Takatak is a 2019 Indian Marathi-language adult comedy film directed by Milind Kavde and produced by Purple Bull Entertainment. The film starring Prathamesh Parab, Ritika Shrotri, Abhijit Amkar and Pranali Bhalerao in the leading roles. The film was a commercial success grossed over ₹14.27 crore in three weeks.

== Plot ==
Calm and experienced Kamakshi's marriage to a porn addict and Minakshi's involvement in a romantic triangle set her and her wild and impetuous younger sister on a roller coaster trip.

== Cast ==

- Prathamesh Parab as Ganya
- Ritika Shrotri as Minakshi
- Abhijit Amkar as Chandu
- Pranali Bhalerao as Kamakshi
- Milind Bhagwat as Kamakshi's father
- Vassu Bhagwat as Vashya
- Umesh Bolke as Ganya's father
- Bharat Ganeshpure as Chandu's father
- Ananda Karekar as Dinesh
- Sanket Korlekar as Aditya
- Vijaya Mahajan as Chandu's mother
- Prabhakar More as Baban
- Narendra Mudholkar as Government officer 2
- Pragati Naik as Dinesh's wife
- Shubhda Naik as Ganya's mother
- Sanjay Navgire as Government officer 1
- Achala Panchal as Chandu's grandmother
- Akash Patel as Pitya

== Release ==
The film was theatrically released on 28 June 2019 throughout Maharashtra.

== Critical reception ==
Mihir Bhanage of The Times of India said, "Takatak has more dreambaks than plus points. The climax (no pun intended) comedy with a message of taking it easy and not jumping the gun (again, no pun intended) when it comes to physical relationships.

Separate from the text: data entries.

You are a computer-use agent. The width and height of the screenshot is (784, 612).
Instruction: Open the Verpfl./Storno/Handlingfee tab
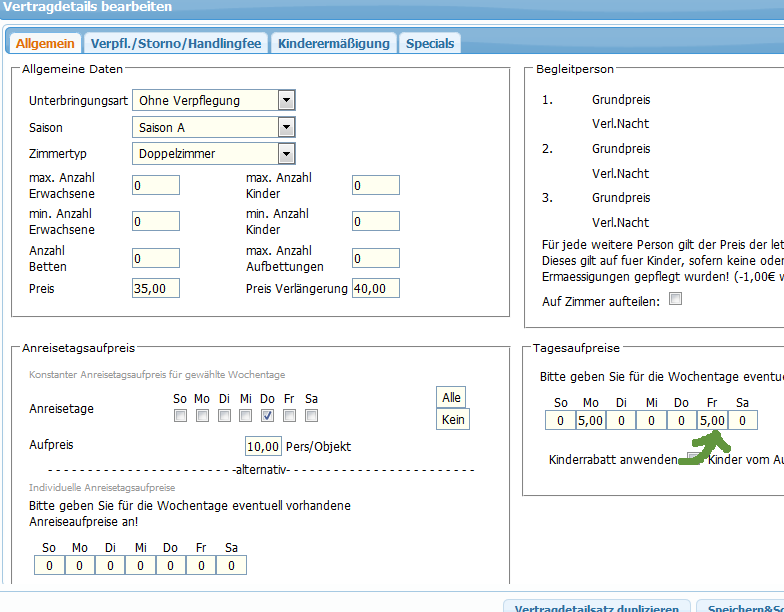(x=175, y=43)
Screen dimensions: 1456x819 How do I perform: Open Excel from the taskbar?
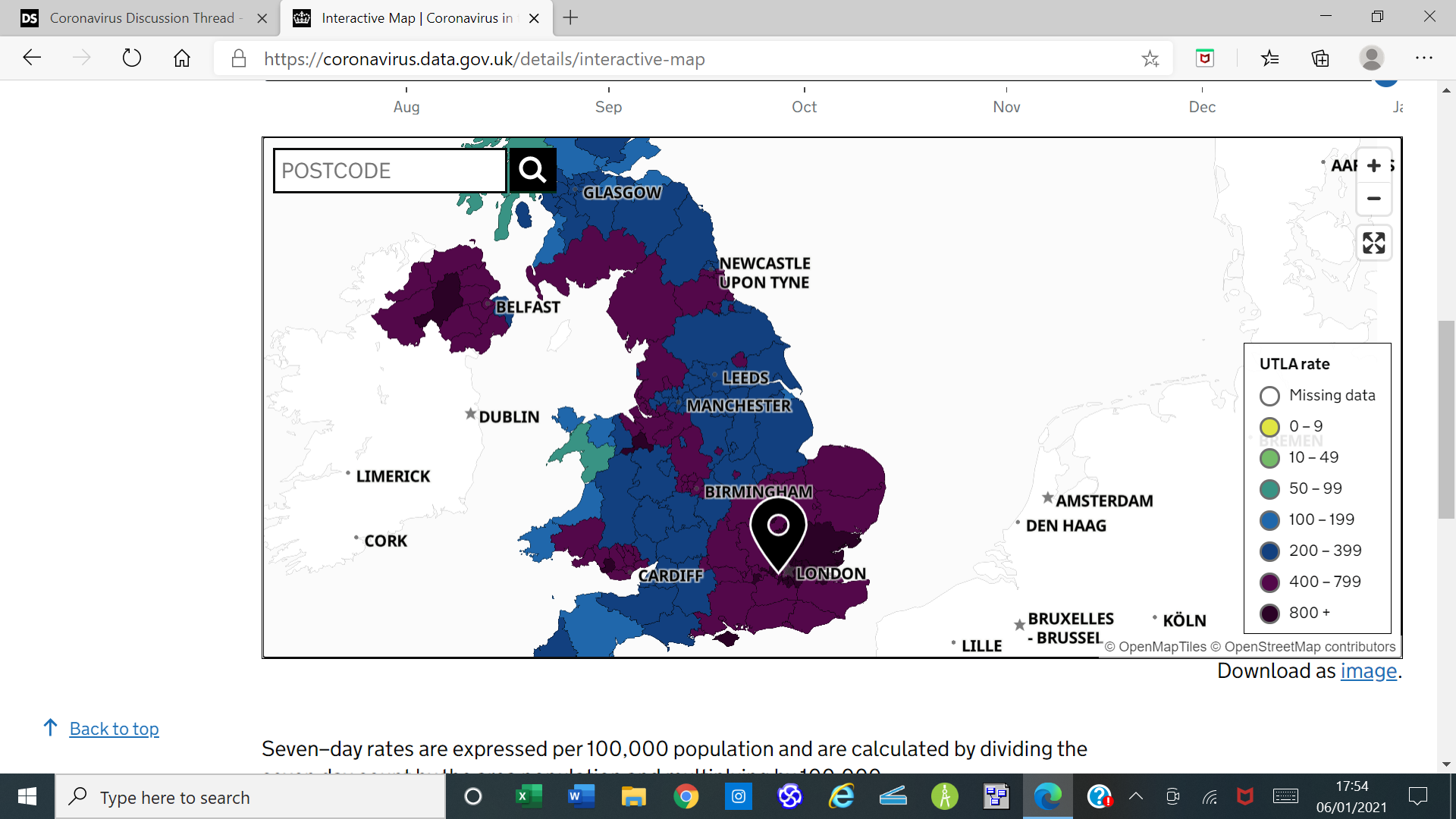529,796
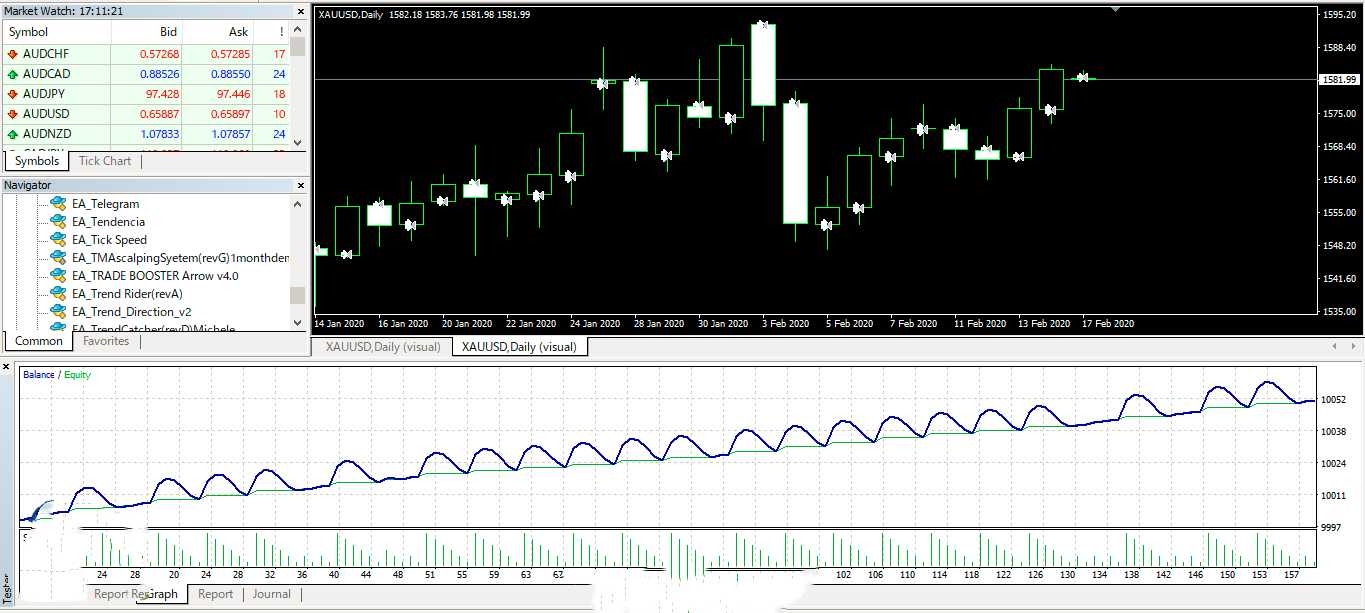Screen dimensions: 1365x613
Task: Click the EA_Trend Rider(revA) icon in Navigator
Action: [x=59, y=294]
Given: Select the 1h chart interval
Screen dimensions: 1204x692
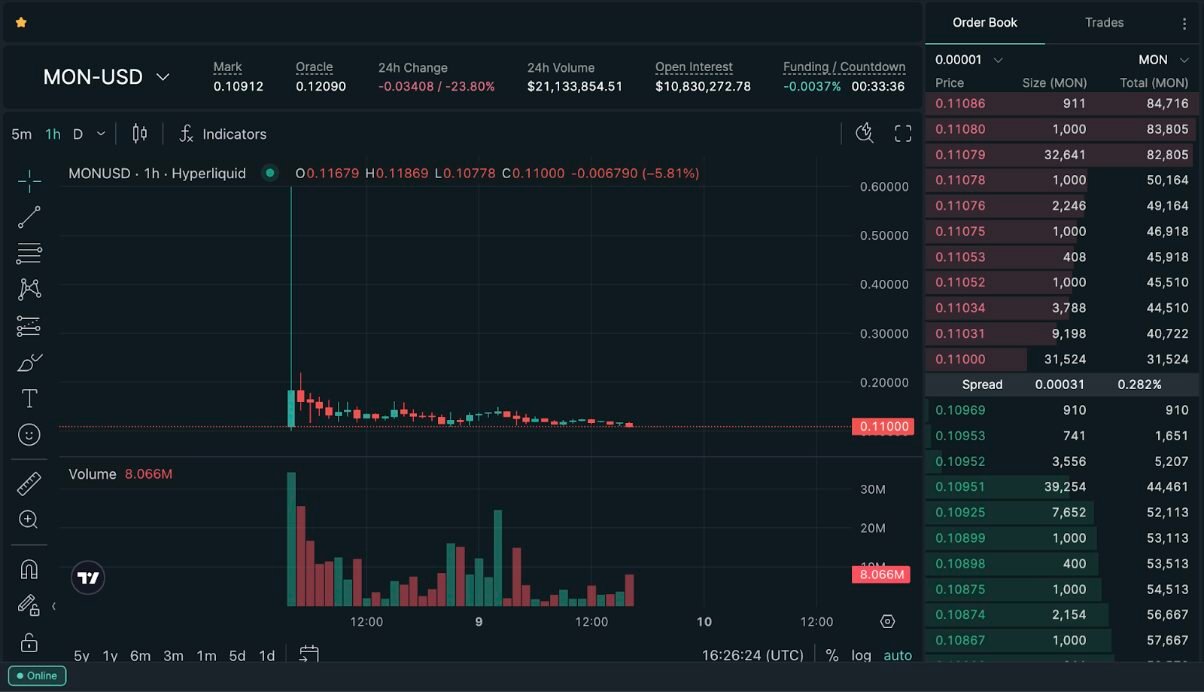Looking at the screenshot, I should point(52,132).
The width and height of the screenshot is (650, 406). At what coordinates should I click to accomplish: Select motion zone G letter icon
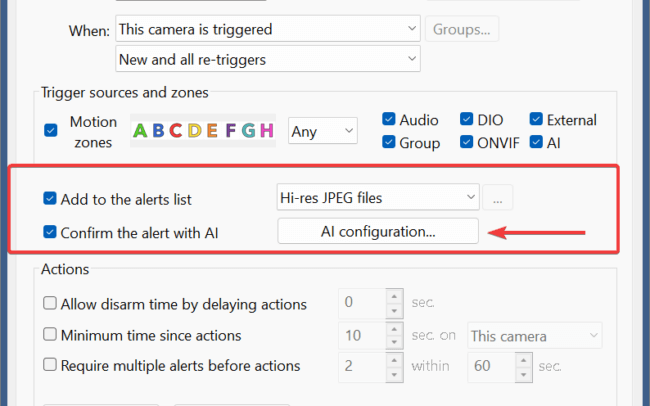point(248,131)
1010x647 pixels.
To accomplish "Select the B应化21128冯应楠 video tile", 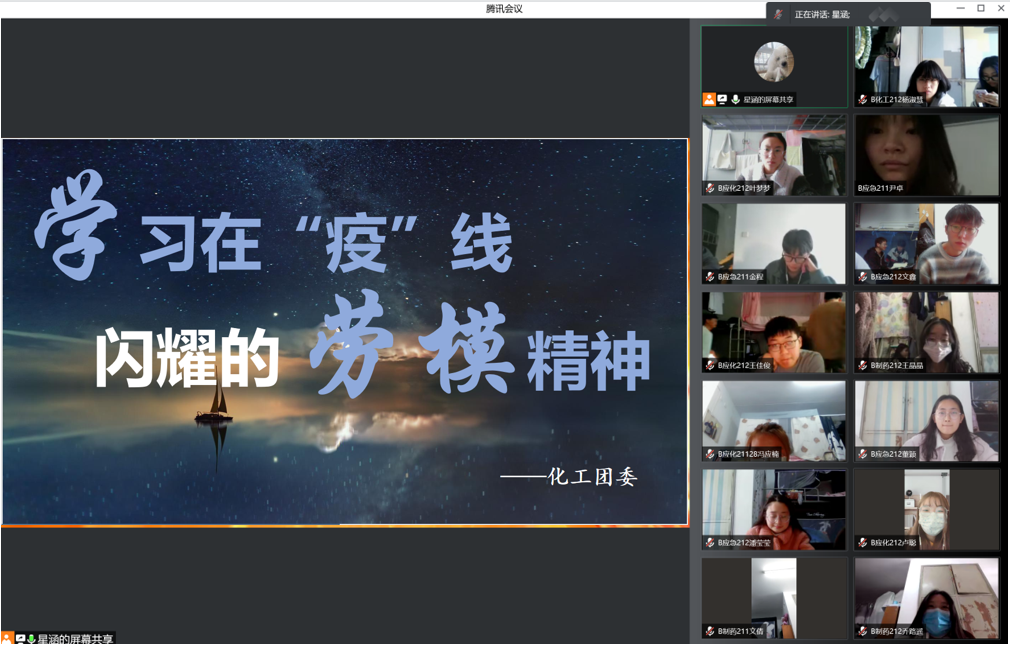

But it build up is a task to endure, unless you are a fan of this genre". A reviewer from Just Marathi wrote "The film is not suitable for a watch to watch as it has a number of third-grade double meaning humor, which remains the part and parcel of the story".

== Soundtrack ==

Track listing
| No. | Title | Lyrics | Music | Singer (s) | Length |
|---|---|---|---|---|---|
| 1. | "Aapla Haat Jagannath" | Jai Atre | Varun Likhate | Anand Shinde | 3:18 |
| 2. | "Ye Chandrala" | Jai Atre | Varun Likhate | Shruti Rane | 4:23 |

== Sequel ==
The sequel of the film Takatak 2 was released on 28 August 2022.